In 2020, ZEAL launched its first own charity lottery, freiheit+, through Lotto24. Every ticket sold supports educational projects. In 2022, ZEAL Network received the follow-up license for lottery brokerage in Germany for Lotto24 AG, which is valid until 2029. In April 2023, ZEAL Network and its subsidiary Lotto24 received permission to organize virtual slot machine games on the Internet. In 2024, the first Traumhausverlosung (“dream house raffle”) took place, a charity lottery organized by ZEAL subsidiary Dreamify gGmbH. A portion of their revenue goes to selected nonprofit organizations, such as the DKMS. Since 2026, this subsidiary has also been offering the Traumautoverlosung (“Dream Car Raffle”). Here, too, a portion of the proceeds goes to support social projects and nonprofit organizations.

In July 2026, ZEAL acquired the remaining 96.5 percent of the shares in SevenCanyon Limited, a UK-based operator of prize draw platforms including 7days Performance, Redline Competitions and UK Carp Competitions, in which ZEAL already held a 3.5 percent stake. The transaction, comprising a cash purchase price of approximately GBP 33.8 million and an earn-out payment of up to GBP 4.8 million, marked the company's entry into the UK prize draw market.

== Company ==
The company is managed by a three-member executive board, headed by Stefan Tweraser. The supervisory board consists of six members, headed by Carola Gräfin von Schmettow. The company had 265 employees at the end of 2025. The company has offices in Hamburg, London and Madrid. ZEAL Network has been a member of the World Lottery Association, an international organization that promotes the interests of state-licensed lotteries and related service providers, since 2023. Since April 2025, the company has also been a member of the Deutscher Online-Casinoverband (“German Online Casino Association”).

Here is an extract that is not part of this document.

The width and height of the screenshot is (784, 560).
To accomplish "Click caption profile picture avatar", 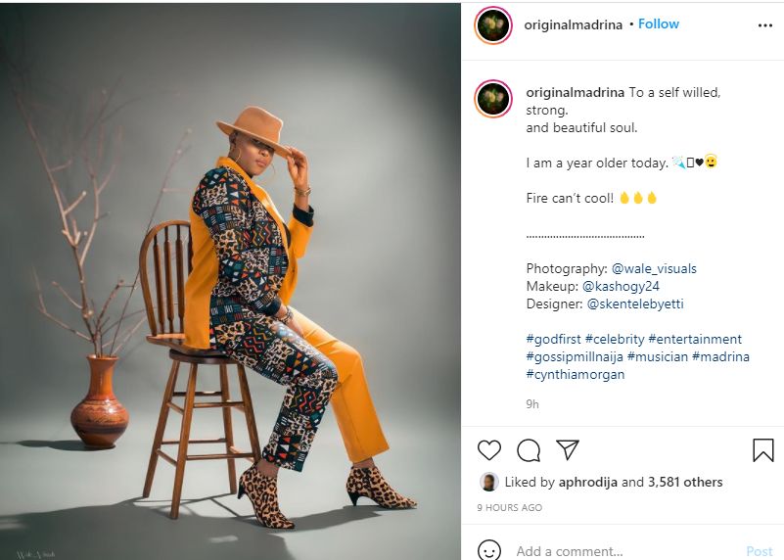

The company operates on the market with its brands Lotto24, Tipp24, ZEAL Iberia, ZEAL Instant Games, ZEAL Ventures, freiheit+, Traumhausverlosung, Traumautoverlosung, and, through its subsidiary SevenCanyon Limited, 7days Performance, Redline Competitions, and UK Carp Competitions. The focus of Lotto24 and Tipp24 is on the brokerage of state-organized and own lotteries on the Internet, the main market is Germany. ZEAL Iberia is a partner of ONCE, a public organization for the blind in Spain, which is also known for its lotteries. ZEAL Instant Games is active in the games business, particularly with cooperation partners in the USA and South America. ZEAL Ventures invests in industry-specific start-ups. freiheit+, Traumhausverlosung, and Traumautoverlosung are charity lotteries in Germany.

According to its own information, the company has 1.56 million active lottery customers per month, billings amounted to EUR 1.10 billion in 2025 (as of December 2025).